The records that follow must be transcribed in full, without any change.
BEGIN Dataset records
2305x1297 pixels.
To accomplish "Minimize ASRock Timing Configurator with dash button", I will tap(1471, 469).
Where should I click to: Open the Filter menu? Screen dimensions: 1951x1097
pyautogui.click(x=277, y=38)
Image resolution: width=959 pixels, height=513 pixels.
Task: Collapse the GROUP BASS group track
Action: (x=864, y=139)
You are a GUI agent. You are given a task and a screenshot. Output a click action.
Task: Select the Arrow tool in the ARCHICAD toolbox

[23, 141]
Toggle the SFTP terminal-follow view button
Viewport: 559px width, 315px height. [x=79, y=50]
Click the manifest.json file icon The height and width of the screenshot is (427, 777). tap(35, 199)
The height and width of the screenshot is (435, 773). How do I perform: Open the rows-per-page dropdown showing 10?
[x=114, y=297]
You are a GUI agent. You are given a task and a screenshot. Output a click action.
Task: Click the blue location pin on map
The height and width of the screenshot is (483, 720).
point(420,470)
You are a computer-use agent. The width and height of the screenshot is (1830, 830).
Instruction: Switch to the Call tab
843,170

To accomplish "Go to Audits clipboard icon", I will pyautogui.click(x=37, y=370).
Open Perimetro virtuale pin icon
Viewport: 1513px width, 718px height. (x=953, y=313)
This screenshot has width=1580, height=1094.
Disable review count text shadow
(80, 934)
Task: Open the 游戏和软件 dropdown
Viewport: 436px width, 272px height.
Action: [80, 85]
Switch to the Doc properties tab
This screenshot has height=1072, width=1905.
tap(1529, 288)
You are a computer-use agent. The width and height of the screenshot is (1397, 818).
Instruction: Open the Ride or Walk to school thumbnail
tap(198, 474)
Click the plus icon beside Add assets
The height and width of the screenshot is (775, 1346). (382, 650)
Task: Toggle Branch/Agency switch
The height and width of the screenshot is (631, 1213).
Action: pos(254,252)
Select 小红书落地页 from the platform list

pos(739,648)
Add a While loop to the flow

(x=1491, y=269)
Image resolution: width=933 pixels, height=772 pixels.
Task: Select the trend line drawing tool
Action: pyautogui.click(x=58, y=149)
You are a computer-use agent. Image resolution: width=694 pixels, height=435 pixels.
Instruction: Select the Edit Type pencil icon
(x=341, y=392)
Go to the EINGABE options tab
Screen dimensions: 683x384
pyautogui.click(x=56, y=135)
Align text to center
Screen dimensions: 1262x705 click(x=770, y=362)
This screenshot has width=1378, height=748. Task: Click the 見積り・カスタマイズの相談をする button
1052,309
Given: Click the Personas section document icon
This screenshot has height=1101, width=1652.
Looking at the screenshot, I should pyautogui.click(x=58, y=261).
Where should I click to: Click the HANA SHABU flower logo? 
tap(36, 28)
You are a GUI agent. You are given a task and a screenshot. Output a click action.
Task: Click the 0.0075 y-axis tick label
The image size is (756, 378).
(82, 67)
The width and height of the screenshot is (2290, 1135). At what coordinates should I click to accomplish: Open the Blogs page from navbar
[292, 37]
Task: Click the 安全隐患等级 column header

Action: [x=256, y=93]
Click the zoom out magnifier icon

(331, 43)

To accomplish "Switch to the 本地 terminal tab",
END Dataset records
Answer section:
2305x1297 pixels.
To accomplish "Minimize ASRock Timing Configurator with dash button", I will tap(1471, 469).
Where should I click to: Open the Filter menu? Screen dimensions: 1951x1097
pyautogui.click(x=277, y=38)
Image resolution: width=959 pixels, height=513 pixels.
Task: Collapse the GROUP BASS group track
Action: (x=864, y=139)
You are a GUI agent. You are given a task and a screenshot. Output a click action.
Task: Select the Arrow tool in the ARCHICAD toolbox

[23, 141]
Toggle the SFTP terminal-follow view button
Viewport: 559px width, 315px height. [x=79, y=50]
Click the manifest.json file icon The height and width of the screenshot is (427, 777). tap(35, 199)
The height and width of the screenshot is (435, 773). How do I perform: Open the rows-per-page dropdown showing 10?
[x=114, y=297]
You are a GUI agent. You are given a task and a screenshot. Output a click action.
Task: Click the blue location pin on map
The height and width of the screenshot is (483, 720).
point(420,470)
You are a computer-use agent. The width and height of the screenshot is (1830, 830).
Instruction: Switch to the Call tab
843,170

To accomplish "Go to Audits clipboard icon", I will pyautogui.click(x=37, y=370).
Open Perimetro virtuale pin icon
Viewport: 1513px width, 718px height. (x=953, y=313)
This screenshot has width=1580, height=1094.
Disable review count text shadow
(80, 934)
Task: Open the 游戏和软件 dropdown
Viewport: 436px width, 272px height.
Action: [80, 85]
Switch to the Doc properties tab
This screenshot has height=1072, width=1905.
tap(1529, 288)
You are a computer-use agent. The width and height of the screenshot is (1397, 818).
Instruction: Open the Ride or Walk to school thumbnail
tap(198, 474)
Click the plus icon beside Add assets
The height and width of the screenshot is (775, 1346). (382, 650)
Task: Toggle Branch/Agency switch
The height and width of the screenshot is (631, 1213).
Action: pos(254,252)
Select 小红书落地页 from the platform list

pos(739,648)
Add a While loop to the flow

(x=1491, y=269)
Image resolution: width=933 pixels, height=772 pixels.
Task: Select the trend line drawing tool
Action: pyautogui.click(x=58, y=149)
You are a computer-use agent. Image resolution: width=694 pixels, height=435 pixels.
Instruction: Select the Edit Type pencil icon
(x=341, y=392)
Go to the EINGABE options tab
Screen dimensions: 683x384
pyautogui.click(x=56, y=135)
Align text to center
Screen dimensions: 1262x705 click(x=770, y=362)
This screenshot has width=1378, height=748. Task: Click the 見積り・カスタマイズの相談をする button
1052,309
Given: Click the Personas section document icon
This screenshot has height=1101, width=1652.
Looking at the screenshot, I should pyautogui.click(x=58, y=261).
Where should I click to: Click the HANA SHABU flower logo? 
tap(36, 28)
You are a GUI agent. You are given a task and a screenshot. Output a click action.
Task: Click the 0.0075 y-axis tick label
The image size is (756, 378).
(82, 67)
The width and height of the screenshot is (2290, 1135). At what coordinates should I click to accomplish: Open the Blogs page from navbar
[292, 37]
Task: Click the 安全隐患等级 column header

Action: [x=256, y=93]
Click the zoom out magnifier icon

(331, 43)

To accomplish "Switch to the 本地 terminal tab",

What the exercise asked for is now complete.